Agricultores familiares em algumas regiões da África Ocidental, dos trópicos latino-americanos, do México, da Indonésia e do Brasil, cultivam alimentos pelo sistema de produção tradicional, o qual fornece o equivalente a 20% dos alimentos de boa qualidade alimentar no mundo, sem uso de agrotóxicos. Em pequenas áreas dessas propriedades são cultivadas de 80 a 435 espécies de plantas utilizadas na alimentação e também como medicamentos (ALTIERI, 2004). Com isso é possível perceber que cultivar sementes tradicionais é benéfico e rentável tanto para os agricultores familiares como para a população.

Algumas práticas tradicionais foram relatadas por alguns agricultores familiares do município de São Felipe/BA, como o exemplo do agricultor familiar, Tecnólogo em Gestão de Cooperativas e servidor do Sindicato dos Trabalhadores Rurais do município; o Sr. Juvenal da localidade Mutum. Ele explicou que as sementes de milho e amendoim plantadas em propriedade de sua família ainda existem uma pequena variedade de sementes que foram cultivadas por seus antepassados (avós, país e tios). E, quando as sementes são plantadas pelos membros da família no cultivo da produção usa-se uma seleção de etapas para a colheita: primeiro escolhe a área da plantação que está com as melhores plantas e frutos essas são colhidas às sementes para garantir a próxima safra e as outras serão consumidas pela família ou comercializadas na feira-livre ou vendida ao atravessador. Essa prática, de acordo com o Sr. Juvenal, também é utilizada na plantação da mandioca para preservar as mudas de boa qualidade (PRÉ-CAMPO ENTREVISTA REALIZADA NA II FEIRA DE AGRICULTURA FAMILIAR DO MUNICÍPIO, 2015).

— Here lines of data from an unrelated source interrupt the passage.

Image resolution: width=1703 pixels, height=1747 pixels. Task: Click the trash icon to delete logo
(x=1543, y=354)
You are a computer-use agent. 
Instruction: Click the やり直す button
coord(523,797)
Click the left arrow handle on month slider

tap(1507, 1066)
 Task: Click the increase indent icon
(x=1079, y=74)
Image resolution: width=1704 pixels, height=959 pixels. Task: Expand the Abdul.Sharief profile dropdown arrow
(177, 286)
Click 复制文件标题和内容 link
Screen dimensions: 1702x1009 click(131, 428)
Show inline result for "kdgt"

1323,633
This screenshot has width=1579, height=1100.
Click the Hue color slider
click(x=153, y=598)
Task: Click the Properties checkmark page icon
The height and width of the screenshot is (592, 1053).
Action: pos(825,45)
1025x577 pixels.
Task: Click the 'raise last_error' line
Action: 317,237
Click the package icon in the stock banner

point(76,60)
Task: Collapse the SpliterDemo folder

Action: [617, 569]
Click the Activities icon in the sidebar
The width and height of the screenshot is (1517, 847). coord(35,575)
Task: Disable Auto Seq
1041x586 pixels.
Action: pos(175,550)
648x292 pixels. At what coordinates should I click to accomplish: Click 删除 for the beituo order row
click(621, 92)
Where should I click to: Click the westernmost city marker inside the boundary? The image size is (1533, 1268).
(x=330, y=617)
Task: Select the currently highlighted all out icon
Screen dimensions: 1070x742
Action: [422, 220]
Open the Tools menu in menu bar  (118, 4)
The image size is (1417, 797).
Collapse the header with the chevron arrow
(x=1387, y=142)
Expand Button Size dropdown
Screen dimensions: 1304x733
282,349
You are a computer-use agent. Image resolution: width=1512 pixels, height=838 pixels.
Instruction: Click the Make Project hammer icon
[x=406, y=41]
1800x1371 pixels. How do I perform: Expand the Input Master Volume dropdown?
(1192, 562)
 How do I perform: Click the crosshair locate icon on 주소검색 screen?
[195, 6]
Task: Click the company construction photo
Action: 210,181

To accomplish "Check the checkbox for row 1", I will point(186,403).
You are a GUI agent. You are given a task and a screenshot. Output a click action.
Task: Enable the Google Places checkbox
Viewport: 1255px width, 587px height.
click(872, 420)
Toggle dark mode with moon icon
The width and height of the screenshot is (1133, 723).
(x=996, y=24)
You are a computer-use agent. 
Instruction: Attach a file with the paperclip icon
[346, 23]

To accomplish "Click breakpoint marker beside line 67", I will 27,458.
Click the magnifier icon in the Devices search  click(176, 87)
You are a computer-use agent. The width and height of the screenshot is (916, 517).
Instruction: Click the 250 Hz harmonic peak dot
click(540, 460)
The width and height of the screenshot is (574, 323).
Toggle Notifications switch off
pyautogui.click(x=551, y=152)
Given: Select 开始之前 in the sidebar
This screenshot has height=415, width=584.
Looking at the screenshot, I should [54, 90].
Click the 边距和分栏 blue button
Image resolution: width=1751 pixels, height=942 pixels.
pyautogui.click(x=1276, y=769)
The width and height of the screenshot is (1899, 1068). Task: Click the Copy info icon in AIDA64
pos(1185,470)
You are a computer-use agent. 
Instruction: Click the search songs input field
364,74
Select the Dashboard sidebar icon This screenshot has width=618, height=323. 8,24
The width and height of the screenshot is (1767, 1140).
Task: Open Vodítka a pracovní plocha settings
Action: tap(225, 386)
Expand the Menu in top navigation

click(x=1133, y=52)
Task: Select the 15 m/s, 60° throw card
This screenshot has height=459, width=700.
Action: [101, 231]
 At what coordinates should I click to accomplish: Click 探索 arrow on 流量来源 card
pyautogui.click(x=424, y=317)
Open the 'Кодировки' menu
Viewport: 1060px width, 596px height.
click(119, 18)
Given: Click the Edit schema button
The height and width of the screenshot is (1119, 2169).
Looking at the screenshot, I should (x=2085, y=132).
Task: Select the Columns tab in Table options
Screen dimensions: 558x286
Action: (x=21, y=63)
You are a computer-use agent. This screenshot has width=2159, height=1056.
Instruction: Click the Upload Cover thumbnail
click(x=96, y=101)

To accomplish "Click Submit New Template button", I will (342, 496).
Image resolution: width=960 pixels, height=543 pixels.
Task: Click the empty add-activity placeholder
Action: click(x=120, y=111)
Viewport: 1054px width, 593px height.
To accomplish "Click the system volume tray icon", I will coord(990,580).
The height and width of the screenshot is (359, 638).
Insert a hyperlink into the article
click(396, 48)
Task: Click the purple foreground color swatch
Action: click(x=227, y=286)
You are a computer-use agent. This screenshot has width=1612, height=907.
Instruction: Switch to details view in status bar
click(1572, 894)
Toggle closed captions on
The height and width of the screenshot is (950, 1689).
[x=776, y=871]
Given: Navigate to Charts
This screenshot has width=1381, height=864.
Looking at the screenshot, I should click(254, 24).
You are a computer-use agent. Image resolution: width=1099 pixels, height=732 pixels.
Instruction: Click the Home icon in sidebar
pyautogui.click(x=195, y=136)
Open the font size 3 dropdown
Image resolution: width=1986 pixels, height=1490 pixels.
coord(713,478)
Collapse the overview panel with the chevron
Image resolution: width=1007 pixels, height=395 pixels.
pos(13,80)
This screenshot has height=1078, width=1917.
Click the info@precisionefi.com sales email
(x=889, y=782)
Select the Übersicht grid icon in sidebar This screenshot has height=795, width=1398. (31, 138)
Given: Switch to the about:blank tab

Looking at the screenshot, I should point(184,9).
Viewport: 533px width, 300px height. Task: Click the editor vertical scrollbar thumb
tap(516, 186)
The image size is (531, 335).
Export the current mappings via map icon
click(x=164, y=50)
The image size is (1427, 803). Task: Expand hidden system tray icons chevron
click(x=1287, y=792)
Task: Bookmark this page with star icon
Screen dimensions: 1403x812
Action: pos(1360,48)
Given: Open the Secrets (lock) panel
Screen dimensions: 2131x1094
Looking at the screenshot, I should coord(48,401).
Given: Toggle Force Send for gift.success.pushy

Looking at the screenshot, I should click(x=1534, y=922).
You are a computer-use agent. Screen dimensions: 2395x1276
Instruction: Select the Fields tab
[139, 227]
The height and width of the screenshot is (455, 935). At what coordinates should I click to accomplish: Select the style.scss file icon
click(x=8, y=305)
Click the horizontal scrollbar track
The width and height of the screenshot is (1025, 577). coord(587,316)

Porém, cada vez mais as práticas e sementes tradicionais no município de São Felipe/BA estão se perdendo no campo influenciadas por agentes externos que incentivam os agricultores aumentarem a produção com uso de sementes geneticamente modificadas doadas pelo Governo Estadual ou adquiridas em mercados, cuja origem de muitas delas são de grandes empresas multinacionais.